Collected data
Segment Open

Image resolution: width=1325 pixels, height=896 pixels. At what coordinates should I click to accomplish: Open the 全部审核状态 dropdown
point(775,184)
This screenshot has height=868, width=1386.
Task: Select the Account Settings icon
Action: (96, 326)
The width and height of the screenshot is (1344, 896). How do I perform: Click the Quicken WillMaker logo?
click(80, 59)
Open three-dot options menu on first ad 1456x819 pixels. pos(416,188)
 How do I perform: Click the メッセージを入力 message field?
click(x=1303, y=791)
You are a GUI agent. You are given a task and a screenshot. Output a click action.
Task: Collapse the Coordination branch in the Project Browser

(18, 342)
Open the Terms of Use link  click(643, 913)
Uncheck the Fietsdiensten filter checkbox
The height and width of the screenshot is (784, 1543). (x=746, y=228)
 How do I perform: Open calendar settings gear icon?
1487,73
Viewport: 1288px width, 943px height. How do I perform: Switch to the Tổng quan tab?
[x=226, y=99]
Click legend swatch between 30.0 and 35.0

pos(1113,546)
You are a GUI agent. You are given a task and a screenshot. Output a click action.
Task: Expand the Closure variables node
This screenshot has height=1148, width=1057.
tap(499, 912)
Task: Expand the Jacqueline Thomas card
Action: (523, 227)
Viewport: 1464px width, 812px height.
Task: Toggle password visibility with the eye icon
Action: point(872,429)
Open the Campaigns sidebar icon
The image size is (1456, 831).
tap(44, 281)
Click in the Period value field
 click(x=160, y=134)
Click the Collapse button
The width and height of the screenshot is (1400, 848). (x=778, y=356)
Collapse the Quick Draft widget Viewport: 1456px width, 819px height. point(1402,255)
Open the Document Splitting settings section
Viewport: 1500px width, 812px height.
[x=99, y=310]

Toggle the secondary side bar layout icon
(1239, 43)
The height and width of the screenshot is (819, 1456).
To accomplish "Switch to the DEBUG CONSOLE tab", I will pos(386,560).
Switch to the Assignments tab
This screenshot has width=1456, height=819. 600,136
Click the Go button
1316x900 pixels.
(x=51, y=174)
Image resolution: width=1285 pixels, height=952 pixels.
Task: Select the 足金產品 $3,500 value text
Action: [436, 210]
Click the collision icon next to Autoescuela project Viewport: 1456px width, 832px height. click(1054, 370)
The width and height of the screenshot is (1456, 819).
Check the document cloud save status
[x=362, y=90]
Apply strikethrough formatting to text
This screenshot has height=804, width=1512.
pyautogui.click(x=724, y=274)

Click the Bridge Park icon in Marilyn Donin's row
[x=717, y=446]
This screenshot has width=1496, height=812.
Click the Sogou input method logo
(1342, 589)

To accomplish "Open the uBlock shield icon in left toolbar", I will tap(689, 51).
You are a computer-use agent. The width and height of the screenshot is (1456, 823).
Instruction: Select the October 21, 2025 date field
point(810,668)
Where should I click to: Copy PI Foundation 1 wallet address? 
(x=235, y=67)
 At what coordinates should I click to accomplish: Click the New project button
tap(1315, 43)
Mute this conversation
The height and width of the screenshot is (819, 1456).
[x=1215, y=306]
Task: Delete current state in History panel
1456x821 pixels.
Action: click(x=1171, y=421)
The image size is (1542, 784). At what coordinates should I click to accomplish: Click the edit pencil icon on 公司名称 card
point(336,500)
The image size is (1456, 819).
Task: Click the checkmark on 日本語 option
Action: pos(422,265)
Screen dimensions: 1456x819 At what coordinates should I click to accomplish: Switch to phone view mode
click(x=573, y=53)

Segment Closed

§ WHAT THE TASK ASKS
Retype every line of the data above exactly.

§ EXERCISE RESULT
Image resolution: width=1325 pixels, height=896 pixels. At what coordinates should I click to accomplish: Open the 全部审核状态 dropdown
point(775,184)
This screenshot has height=868, width=1386.
Task: Select the Account Settings icon
Action: (96, 326)
The width and height of the screenshot is (1344, 896). How do I perform: Click the Quicken WillMaker logo?
click(80, 59)
Open three-dot options menu on first ad 1456x819 pixels. pos(416,188)
 How do I perform: Click the メッセージを入力 message field?
click(x=1303, y=791)
You are a GUI agent. You are given a task and a screenshot. Output a click action.
Task: Collapse the Coordination branch in the Project Browser

(18, 342)
Open the Terms of Use link  click(643, 913)
Uncheck the Fietsdiensten filter checkbox
The height and width of the screenshot is (784, 1543). (x=746, y=228)
 How do I perform: Open calendar settings gear icon?
1487,73
Viewport: 1288px width, 943px height. How do I perform: Switch to the Tổng quan tab?
[x=226, y=99]
Click legend swatch between 30.0 and 35.0

pos(1113,546)
You are a GUI agent. You are given a task and a screenshot. Output a click action.
Task: Expand the Closure variables node
This screenshot has height=1148, width=1057.
tap(499, 912)
Task: Expand the Jacqueline Thomas card
Action: (523, 227)
Viewport: 1464px width, 812px height.
Task: Toggle password visibility with the eye icon
Action: point(872,429)
Open the Campaigns sidebar icon
The image size is (1456, 831).
tap(44, 281)
Click in the Period value field
 click(x=160, y=134)
Click the Collapse button
The width and height of the screenshot is (1400, 848). (x=778, y=356)
Collapse the Quick Draft widget Viewport: 1456px width, 819px height. point(1402,255)
Open the Document Splitting settings section
Viewport: 1500px width, 812px height.
[x=99, y=310]

Toggle the secondary side bar layout icon
(1239, 43)
The height and width of the screenshot is (819, 1456).
To accomplish "Switch to the DEBUG CONSOLE tab", I will pos(386,560).
Switch to the Assignments tab
This screenshot has width=1456, height=819. 600,136
Click the Go button
1316x900 pixels.
(x=51, y=174)
Image resolution: width=1285 pixels, height=952 pixels.
Task: Select the 足金產品 $3,500 value text
Action: [436, 210]
Click the collision icon next to Autoescuela project Viewport: 1456px width, 832px height. click(1054, 370)
The width and height of the screenshot is (1456, 819).
Check the document cloud save status
[x=362, y=90]
Apply strikethrough formatting to text
This screenshot has height=804, width=1512.
pyautogui.click(x=724, y=274)

Click the Bridge Park icon in Marilyn Donin's row
[x=717, y=446]
This screenshot has width=1496, height=812.
Click the Sogou input method logo
(1342, 589)

To accomplish "Open the uBlock shield icon in left toolbar", I will tap(689, 51).
You are a computer-use agent. The width and height of the screenshot is (1456, 823).
Instruction: Select the October 21, 2025 date field
point(810,668)
Where should I click to: Copy PI Foundation 1 wallet address? 
(x=235, y=67)
 At what coordinates should I click to accomplish: Click the New project button
tap(1315, 43)
Mute this conversation
The height and width of the screenshot is (819, 1456).
[x=1215, y=306]
Task: Delete current state in History panel
1456x821 pixels.
Action: click(x=1171, y=421)
The image size is (1542, 784). At what coordinates should I click to accomplish: Click the edit pencil icon on 公司名称 card
point(336,500)
The image size is (1456, 819).
Task: Click the checkmark on 日本語 option
Action: pos(422,265)
Screen dimensions: 1456x819 At what coordinates should I click to accomplish: Switch to phone view mode
click(x=573, y=53)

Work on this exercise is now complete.